Exercise description | Every line of the records that holds the word "agent" should be copied out.

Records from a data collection
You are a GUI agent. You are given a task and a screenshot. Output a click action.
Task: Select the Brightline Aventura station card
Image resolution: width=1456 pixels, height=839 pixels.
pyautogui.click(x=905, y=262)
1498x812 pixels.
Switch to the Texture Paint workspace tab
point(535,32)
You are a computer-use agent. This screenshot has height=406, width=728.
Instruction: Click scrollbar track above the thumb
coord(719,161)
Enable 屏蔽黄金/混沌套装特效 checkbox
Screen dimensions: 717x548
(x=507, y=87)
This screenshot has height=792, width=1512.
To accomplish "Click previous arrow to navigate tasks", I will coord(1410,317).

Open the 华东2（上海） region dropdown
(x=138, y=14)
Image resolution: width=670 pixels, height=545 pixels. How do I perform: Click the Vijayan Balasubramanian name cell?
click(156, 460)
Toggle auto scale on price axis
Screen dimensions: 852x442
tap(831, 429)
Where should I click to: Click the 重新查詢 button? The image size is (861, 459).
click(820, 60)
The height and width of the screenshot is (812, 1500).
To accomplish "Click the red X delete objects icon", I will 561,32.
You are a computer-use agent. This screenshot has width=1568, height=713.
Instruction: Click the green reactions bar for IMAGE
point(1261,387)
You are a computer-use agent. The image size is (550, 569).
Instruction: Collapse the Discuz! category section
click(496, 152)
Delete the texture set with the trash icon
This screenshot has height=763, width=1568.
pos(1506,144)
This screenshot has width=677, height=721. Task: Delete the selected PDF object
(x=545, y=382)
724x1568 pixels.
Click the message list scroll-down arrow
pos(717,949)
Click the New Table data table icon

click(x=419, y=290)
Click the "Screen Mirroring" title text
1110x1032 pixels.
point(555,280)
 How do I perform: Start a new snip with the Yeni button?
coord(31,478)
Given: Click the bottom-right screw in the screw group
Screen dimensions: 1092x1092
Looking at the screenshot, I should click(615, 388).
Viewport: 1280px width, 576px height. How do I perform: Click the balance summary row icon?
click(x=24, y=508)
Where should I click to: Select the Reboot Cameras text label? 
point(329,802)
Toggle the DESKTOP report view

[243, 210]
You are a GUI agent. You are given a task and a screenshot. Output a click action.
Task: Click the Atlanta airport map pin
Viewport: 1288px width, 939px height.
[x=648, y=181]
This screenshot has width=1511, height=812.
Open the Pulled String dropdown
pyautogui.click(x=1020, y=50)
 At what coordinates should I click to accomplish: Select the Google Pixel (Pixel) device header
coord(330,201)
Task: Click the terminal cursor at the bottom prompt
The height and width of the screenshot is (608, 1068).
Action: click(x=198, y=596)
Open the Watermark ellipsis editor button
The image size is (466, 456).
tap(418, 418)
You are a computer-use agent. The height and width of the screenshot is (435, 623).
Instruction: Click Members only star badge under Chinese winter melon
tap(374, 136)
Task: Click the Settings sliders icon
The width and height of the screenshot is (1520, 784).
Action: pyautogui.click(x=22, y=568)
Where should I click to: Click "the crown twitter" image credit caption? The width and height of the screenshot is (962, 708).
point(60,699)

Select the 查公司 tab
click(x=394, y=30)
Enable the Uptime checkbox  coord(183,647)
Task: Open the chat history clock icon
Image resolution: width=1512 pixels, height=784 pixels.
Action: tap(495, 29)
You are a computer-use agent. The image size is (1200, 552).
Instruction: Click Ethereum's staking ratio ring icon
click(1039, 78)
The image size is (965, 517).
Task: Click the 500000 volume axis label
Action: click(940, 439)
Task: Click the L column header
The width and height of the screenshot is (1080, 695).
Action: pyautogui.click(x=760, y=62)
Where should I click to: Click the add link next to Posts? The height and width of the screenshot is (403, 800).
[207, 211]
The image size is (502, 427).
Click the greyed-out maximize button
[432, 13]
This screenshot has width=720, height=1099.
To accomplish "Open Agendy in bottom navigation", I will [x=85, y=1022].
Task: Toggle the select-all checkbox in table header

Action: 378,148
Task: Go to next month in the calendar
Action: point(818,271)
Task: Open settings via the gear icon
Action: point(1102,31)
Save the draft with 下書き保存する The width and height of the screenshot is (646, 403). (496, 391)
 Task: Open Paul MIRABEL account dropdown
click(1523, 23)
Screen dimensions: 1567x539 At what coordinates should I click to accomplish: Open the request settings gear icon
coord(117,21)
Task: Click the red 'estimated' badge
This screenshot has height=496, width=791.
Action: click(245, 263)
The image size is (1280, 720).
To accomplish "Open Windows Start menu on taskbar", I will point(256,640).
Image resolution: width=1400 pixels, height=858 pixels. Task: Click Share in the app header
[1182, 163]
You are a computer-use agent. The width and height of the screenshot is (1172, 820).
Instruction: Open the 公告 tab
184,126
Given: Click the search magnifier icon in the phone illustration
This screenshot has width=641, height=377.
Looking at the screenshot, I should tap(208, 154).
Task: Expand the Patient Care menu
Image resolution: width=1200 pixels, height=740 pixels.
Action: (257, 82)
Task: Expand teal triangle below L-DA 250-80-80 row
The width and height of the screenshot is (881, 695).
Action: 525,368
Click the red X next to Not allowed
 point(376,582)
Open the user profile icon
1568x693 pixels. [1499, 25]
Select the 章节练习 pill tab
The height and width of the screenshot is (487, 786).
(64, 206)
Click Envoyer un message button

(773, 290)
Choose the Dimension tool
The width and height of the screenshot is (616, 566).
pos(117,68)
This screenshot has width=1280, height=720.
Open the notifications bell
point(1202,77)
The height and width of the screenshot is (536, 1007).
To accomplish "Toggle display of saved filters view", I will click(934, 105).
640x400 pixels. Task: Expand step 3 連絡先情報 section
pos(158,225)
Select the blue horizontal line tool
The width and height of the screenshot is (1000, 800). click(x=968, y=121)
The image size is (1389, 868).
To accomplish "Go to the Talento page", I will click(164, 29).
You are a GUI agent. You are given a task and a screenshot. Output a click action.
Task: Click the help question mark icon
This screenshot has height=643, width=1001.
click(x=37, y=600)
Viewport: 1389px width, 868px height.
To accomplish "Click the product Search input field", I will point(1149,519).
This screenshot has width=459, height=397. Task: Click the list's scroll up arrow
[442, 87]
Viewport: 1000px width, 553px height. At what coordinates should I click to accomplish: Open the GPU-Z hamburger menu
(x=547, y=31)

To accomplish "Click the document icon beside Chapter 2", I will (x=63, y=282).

Reply |
You are a GUI agent. You are given a task and a screenshot. Output a click action.
You are a computer-use agent. This screenshot has height=406, width=728.
You are a computer-use agent. This screenshot has width=1568, height=713.
You are a computer-use agent. The image size is (550, 569).
You are a GUI agent. You are given a task and a screenshot. Output a click action.
You are a computer-use agent. The height and width of the screenshot is (435, 623).
You are a computer-use agent. The image size is (1200, 552).
You are a computer-use agent. The width and height of the screenshot is (1172, 820).
You are a GUI agent. You are given a task and a screenshot. Output a click action.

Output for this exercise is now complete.